Items from a data source:
──────

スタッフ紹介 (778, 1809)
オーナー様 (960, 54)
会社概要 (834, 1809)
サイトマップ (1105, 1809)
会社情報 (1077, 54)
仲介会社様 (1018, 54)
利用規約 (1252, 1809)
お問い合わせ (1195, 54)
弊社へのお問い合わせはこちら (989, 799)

──────

**Required action**: Print out each record above exactly, with nothing omitted.

**Output for this task**:
スタッフ紹介 (778, 1809)
オーナー様 (960, 54)
会社概要 (834, 1809)
サイトマップ (1105, 1809)
会社情報 (1077, 54)
仲介会社様 (1018, 54)
利用規約 (1252, 1809)
お問い合わせ (1195, 54)
弊社へのお問い合わせはこちら (989, 799)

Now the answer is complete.